_What this task involves_.
Extract each line of the records below that contains the word "pixels".

_Saved entries_.
——

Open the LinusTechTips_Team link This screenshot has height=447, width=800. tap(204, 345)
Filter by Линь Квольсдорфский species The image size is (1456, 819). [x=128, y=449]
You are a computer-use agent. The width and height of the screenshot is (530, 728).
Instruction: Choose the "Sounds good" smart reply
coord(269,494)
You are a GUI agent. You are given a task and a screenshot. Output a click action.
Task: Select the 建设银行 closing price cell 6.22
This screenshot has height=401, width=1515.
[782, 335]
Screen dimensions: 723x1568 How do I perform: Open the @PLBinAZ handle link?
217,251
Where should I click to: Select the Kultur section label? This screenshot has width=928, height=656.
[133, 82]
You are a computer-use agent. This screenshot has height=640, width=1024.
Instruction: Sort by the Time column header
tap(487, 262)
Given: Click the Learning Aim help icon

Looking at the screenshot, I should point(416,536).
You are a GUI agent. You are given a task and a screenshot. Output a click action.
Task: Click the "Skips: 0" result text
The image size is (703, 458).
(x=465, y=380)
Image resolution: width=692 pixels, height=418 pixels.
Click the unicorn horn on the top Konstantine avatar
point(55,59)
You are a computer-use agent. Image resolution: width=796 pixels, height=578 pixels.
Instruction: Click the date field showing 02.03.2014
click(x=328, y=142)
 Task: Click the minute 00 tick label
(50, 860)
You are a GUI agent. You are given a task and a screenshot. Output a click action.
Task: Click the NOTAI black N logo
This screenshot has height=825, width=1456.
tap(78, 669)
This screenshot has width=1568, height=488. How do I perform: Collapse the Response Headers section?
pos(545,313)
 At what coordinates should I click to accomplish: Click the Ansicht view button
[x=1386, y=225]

——

_Reply to the exercise_.
Image resolution: width=692 pixels, height=418 pixels.
You are a computer-use agent. Image resolution: width=796 pixels, height=578 pixels.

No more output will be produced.